2018年10月06日

『土』F

 終わりのほうになって、出火した。卯平と与吉の火の不始末から、家が全焼した。それだけでなく、炎は林を越え隣の地主の家へと飛び火し、隣家も燃えてしまった。これがこの小説のクライマックスとなる。
 小作農ならこれで終わりである。火事は村では最大の恐怖であり、最大の悪事であり、火を消すまでは村中総動員で事に当たるが、消し終わったら、地主の家まで燃やしてしまったのだから、追放は免れないし、警察の捜査も入る。
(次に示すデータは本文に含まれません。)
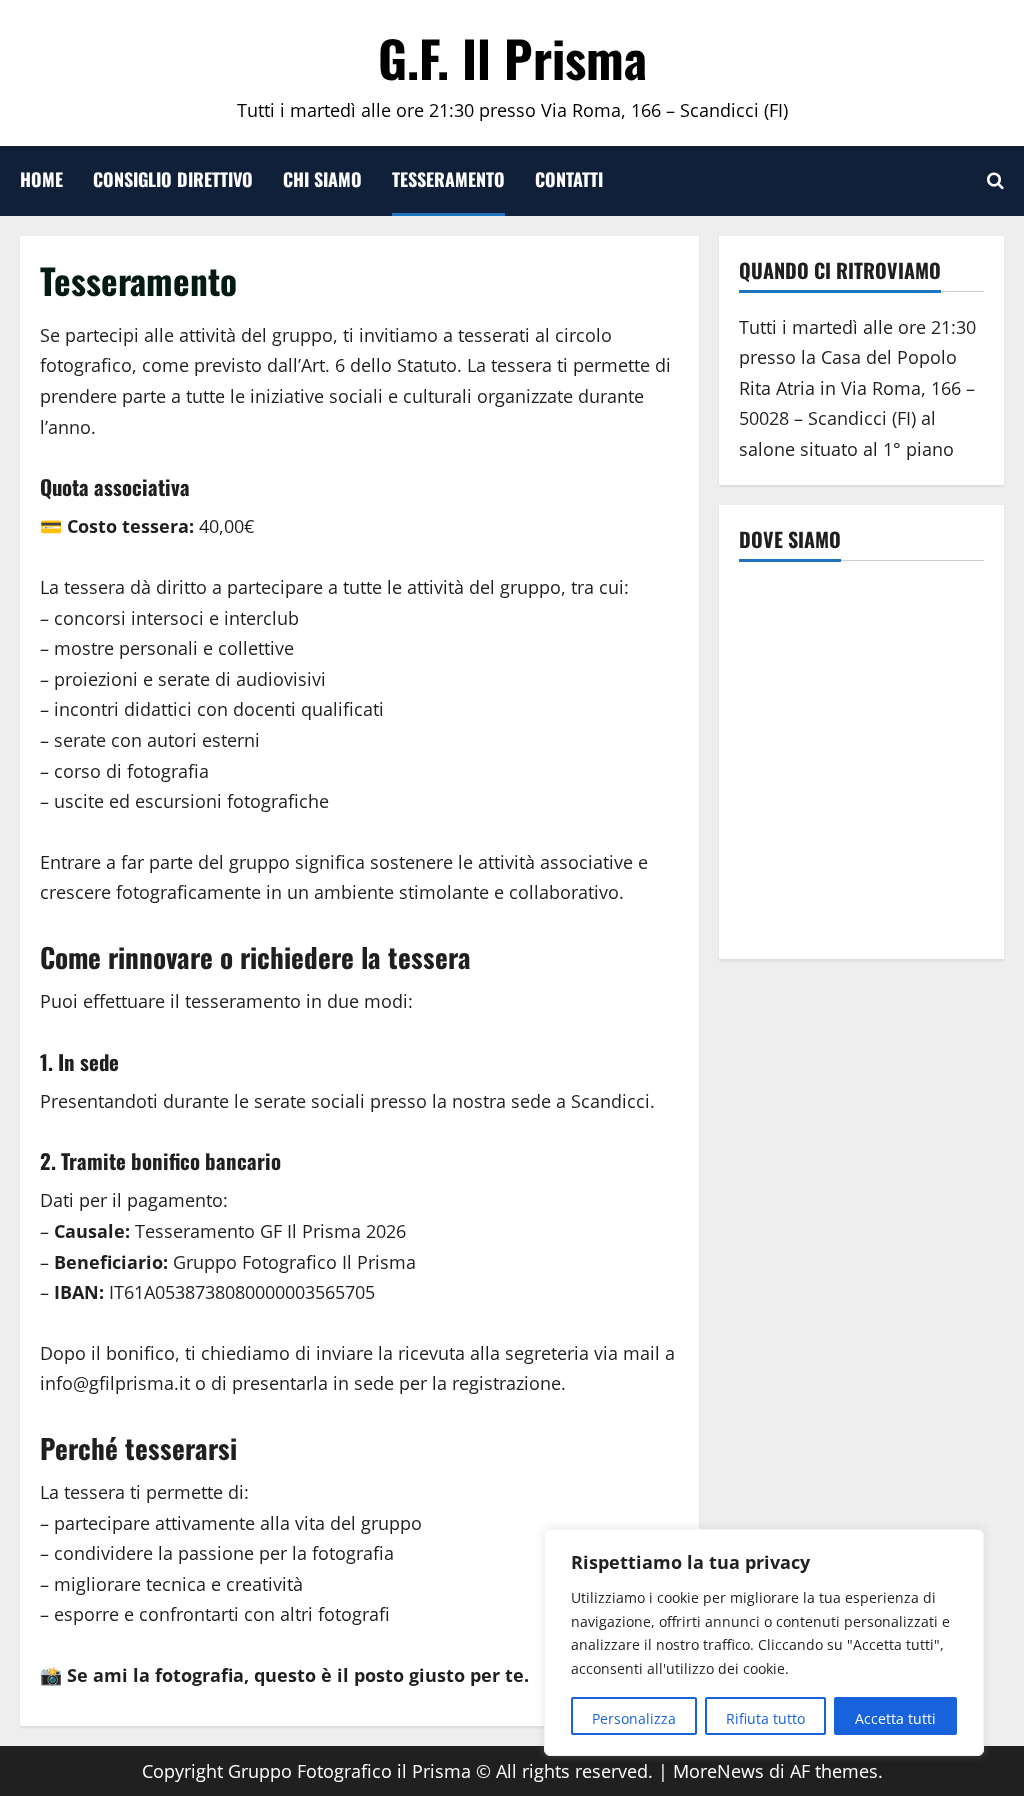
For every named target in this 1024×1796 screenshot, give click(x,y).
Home (41, 179)
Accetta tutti (895, 1718)
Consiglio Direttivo (173, 179)
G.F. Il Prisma (512, 57)
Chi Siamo (322, 179)
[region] (764, 1642)
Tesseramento (448, 179)
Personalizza (634, 1718)
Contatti (569, 179)
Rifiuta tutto (765, 1718)
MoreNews (718, 1771)
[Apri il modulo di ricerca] (995, 181)
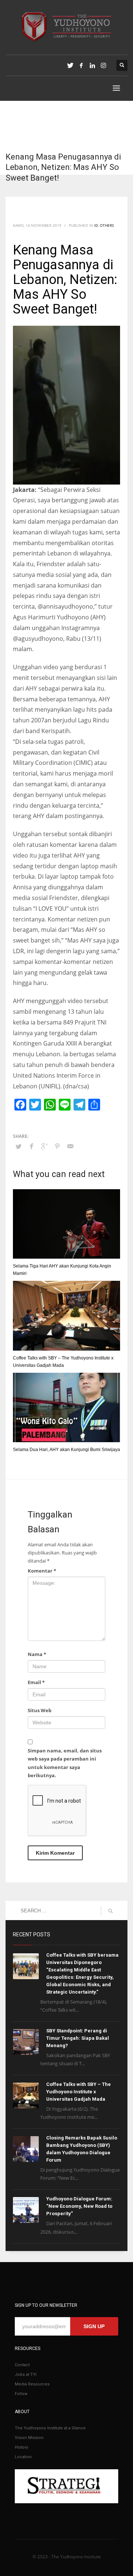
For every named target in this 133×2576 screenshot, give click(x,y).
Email (36, 1682)
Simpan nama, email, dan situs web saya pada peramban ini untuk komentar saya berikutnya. (65, 1762)
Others (107, 225)
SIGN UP (94, 2326)
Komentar (42, 1570)
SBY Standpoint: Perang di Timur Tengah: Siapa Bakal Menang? (77, 2038)
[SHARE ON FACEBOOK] (31, 1146)
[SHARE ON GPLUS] (44, 1146)
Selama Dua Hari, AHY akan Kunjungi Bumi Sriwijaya (66, 1449)
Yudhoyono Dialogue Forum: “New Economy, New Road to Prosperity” (79, 2206)
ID (96, 225)
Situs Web (39, 1710)
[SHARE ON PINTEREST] (57, 1146)
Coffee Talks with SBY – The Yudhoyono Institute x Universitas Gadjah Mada (78, 2091)
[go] (110, 1911)
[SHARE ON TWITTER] (18, 1146)
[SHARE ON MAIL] (70, 1146)
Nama (37, 1654)
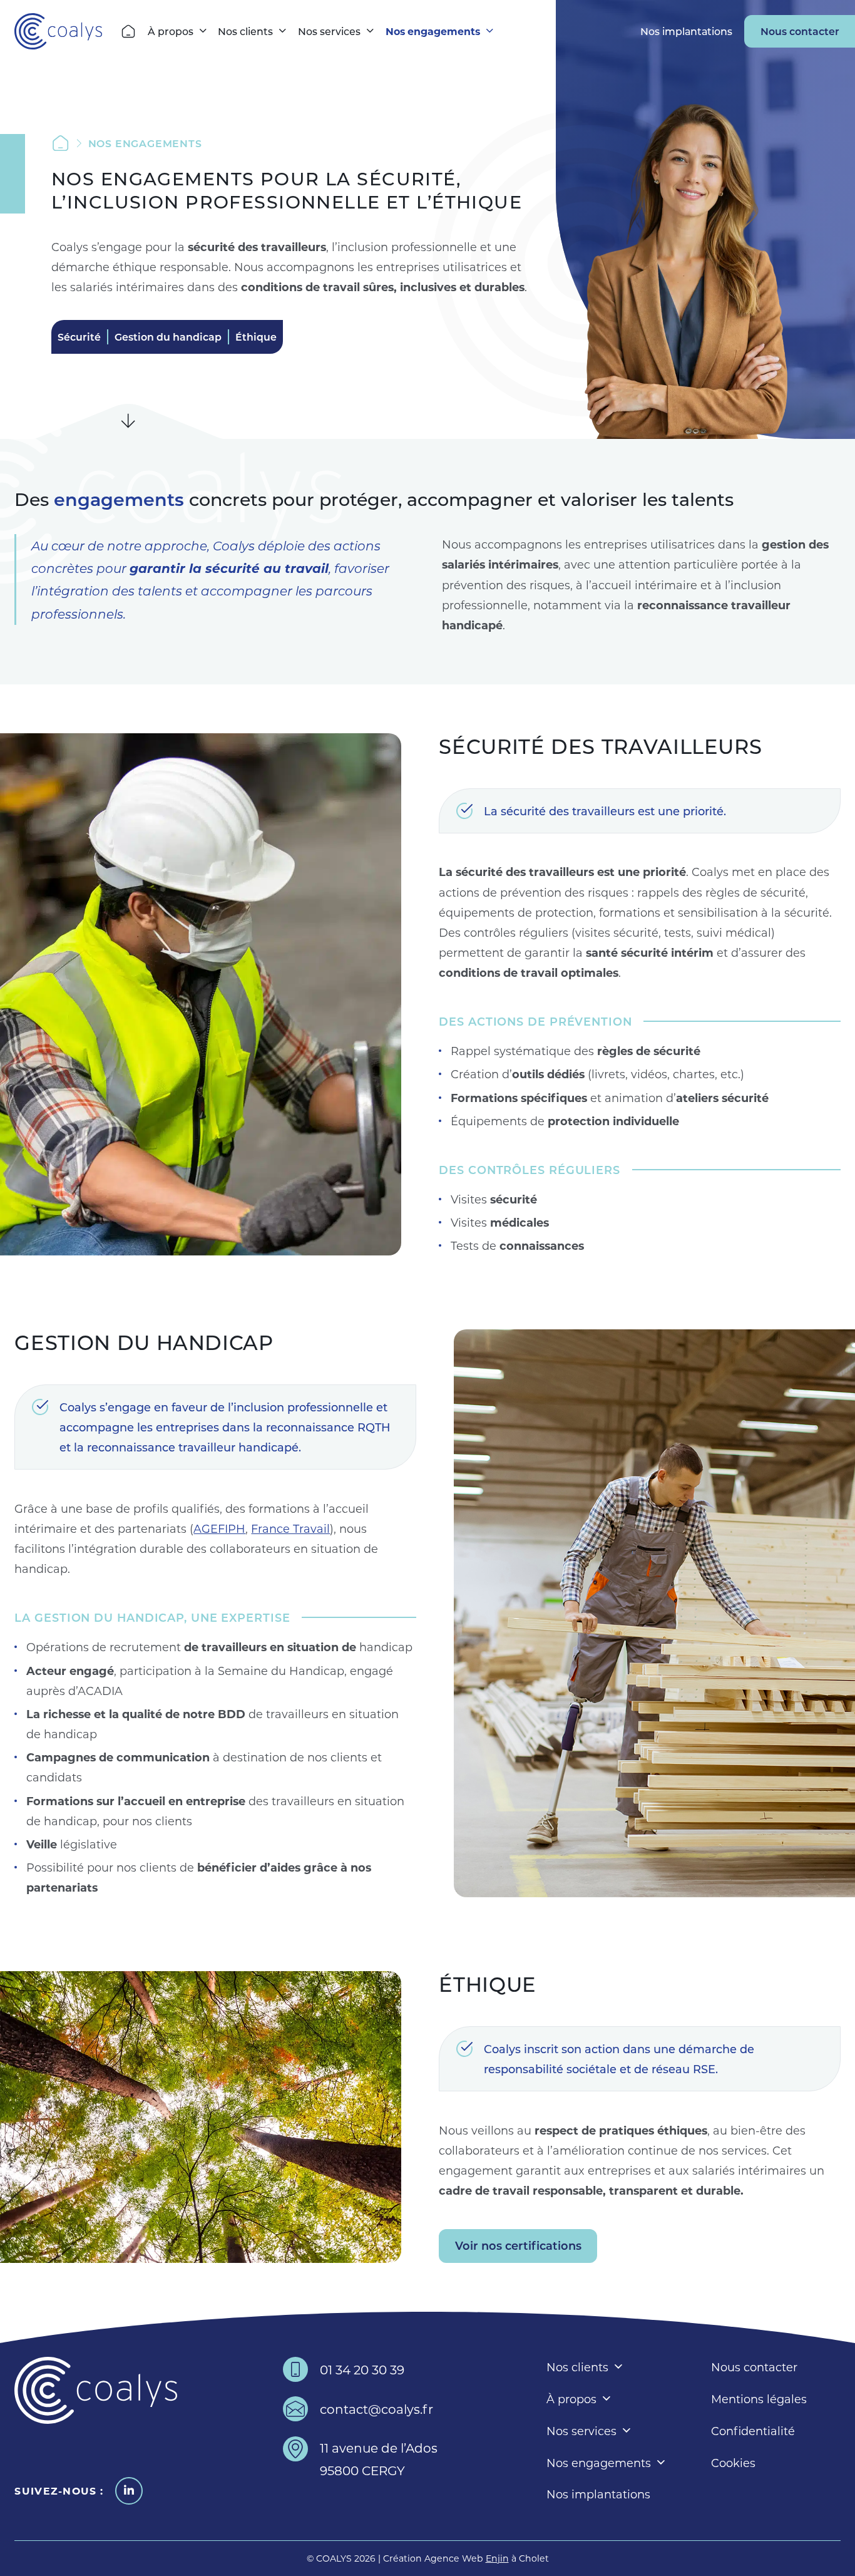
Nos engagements (433, 31)
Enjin (497, 2558)
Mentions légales (759, 2398)
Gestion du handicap (168, 336)
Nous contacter (799, 31)
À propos (170, 31)
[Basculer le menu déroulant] (203, 31)
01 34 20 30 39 (362, 2369)
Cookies (733, 2462)
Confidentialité (753, 2430)
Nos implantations (686, 31)
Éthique (256, 336)
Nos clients (245, 31)
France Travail (290, 1528)
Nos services (329, 31)
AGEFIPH (219, 1528)
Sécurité (79, 336)
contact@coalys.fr (376, 2409)
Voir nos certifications (518, 2245)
 しかし、おかしなことに、南の地主のかみさんの実に心優しいこと。このかみさんが、長塚節の母親であると推定すれば、理解できる。描写は自然主義を基調としつつも、根底としての長塚節の背後仮説が露骨に出てしまっている。
 そうなると、大地主の息子が、若くして肺結核となり、なんの働きもせずに、文学を志し、手帳をもって村を歩き回り、見聞きを記述して出来上がった小説という長塚節の限界が見え隠れする。自分の家族も村の人たちも、皆心優しい人たちとして描かれていることがよく理解できる。
 上流インテリ階層の夏目漱石では、それがわからなかったのであろう。いや、漱石だけでなく、明治時代では、小説を書くということ自体、上流インテリ階層青年の世界だったのであろう。
 こうした視点から眺めると『土』は、一部の視点に立っての、あるひとつのリアリティと言わざるを得ない。いっそのこと、肺結核となった大地主の息子(長塚節自身)を登場させればよかった。